Permanent Vacation s’ouvre sur une foule new-yorkaise qui marche au ralenti, telle une masse compacte, interchangeable, qui irait tranquillement dans le mur. Puis la caméra se pose dans les rues délabrées de la ville, qu’elle ne quittera plus. Pendant plus d’une heure, le personnage principal, Allie, 16 ans (Chris Parker) nous offre l’une des plus belles déambulations dans le New York des années 1970, où le soleil brille comme l’ennui. « Je ne veux pas un boulot, une maison, des impôts (…) Disons que je suis un touriste en vacances permanentes », dit (en voix off) le jeune homme. Permanent Vacation annonce Stranger than Paradise et le vide existentiel d’un trio désœuvré (John Lurie, Richard Edson, Eszter Balint) filmé dans de superbes travellings : deux jeunes Américains survivent en jouant aux cartes, tandis que la cousine de l’un d’eux arrive de Budapest. Ce second long-métrage obtint la Caméra d’or à Cannes en 1984 – fait étonnant puisque cette récompense est d’ordinaire réservée à des premiers films.

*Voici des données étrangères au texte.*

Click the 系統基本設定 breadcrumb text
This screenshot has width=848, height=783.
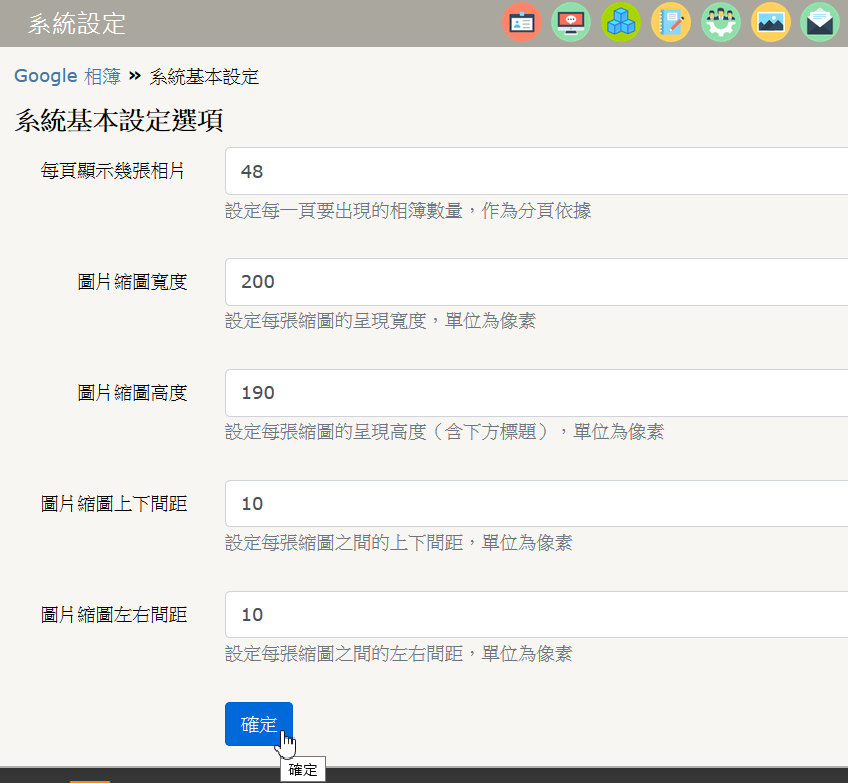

Trio de losers éblouissants
Stranger than Paradise inaugure le film en plusieurs volets, un choix formel que Jarmusch renouvellera avec plus ou moins de bonheur. Comme les trains qui traversent l’Amérique, ses films sont parfois trop bien aiguillés : c’est le cas de Night on Earth (1991), succession de cinq courtes histoires, certes drôles, pleine d’humanité se déroulant la même nuit à divers endroits de la planète, dans un taxi. Malgré son défilé de stars (Gena Rowlands, Roberto Benigni, Winona Ryder, Béatrice Dalle…), le film finit par être un peu étouffé par le protocole. Passé ce virage délicat, on remonte avec plaisir dans le wagon pour redécouvrir Down by Law, Mystery Train et Dead man.
Première comédie de Jarmusch, Down by Law suit le destin d’un trio de losers qui se retrouvent en prison – Tom Waits, John Lurie et Roberto Benigni, tous éblouissants. Le triptyque Mystery Train, tourné à Memphis, la ville d’Elvis Presley, est toujours aussi magique : chassé-croisé de personnages (unité de temps et de lieu dans un hôtel miteux), ce quatrième « long »-métrage peint une Amérique en voie de muséification, où le temps s’est arrêté sur ses légendes – un sillon que Jarmusch creusera à nouveau dans Only Lovers Left Alive (2013). Avec Dead Man, Jarmusch remonte le temps – 1850 – dans un noir et blanc cireux : le héros, William Blake (Johnny Depp), comptable de profession, fuit la civilisation blanche tandis qu’un Indien voit en lui la réincarnation du poète du même nom (1757-1827). A sa sortie en salle, le critique Dominique Marchais, devenu ensuite auteur de documentaires remarqués – Le Temps des grâces (2010), La Ligne de partage des eaux (2014) –, analysait ainsi ce voyage mélancolique dans Les Inrockuptibles : « Dead Man éclaire a posteriori l’œuvre antérieure de Jarmusch et fournit une explication de la tristesse de ses personnages : ils voulaient être indiens. »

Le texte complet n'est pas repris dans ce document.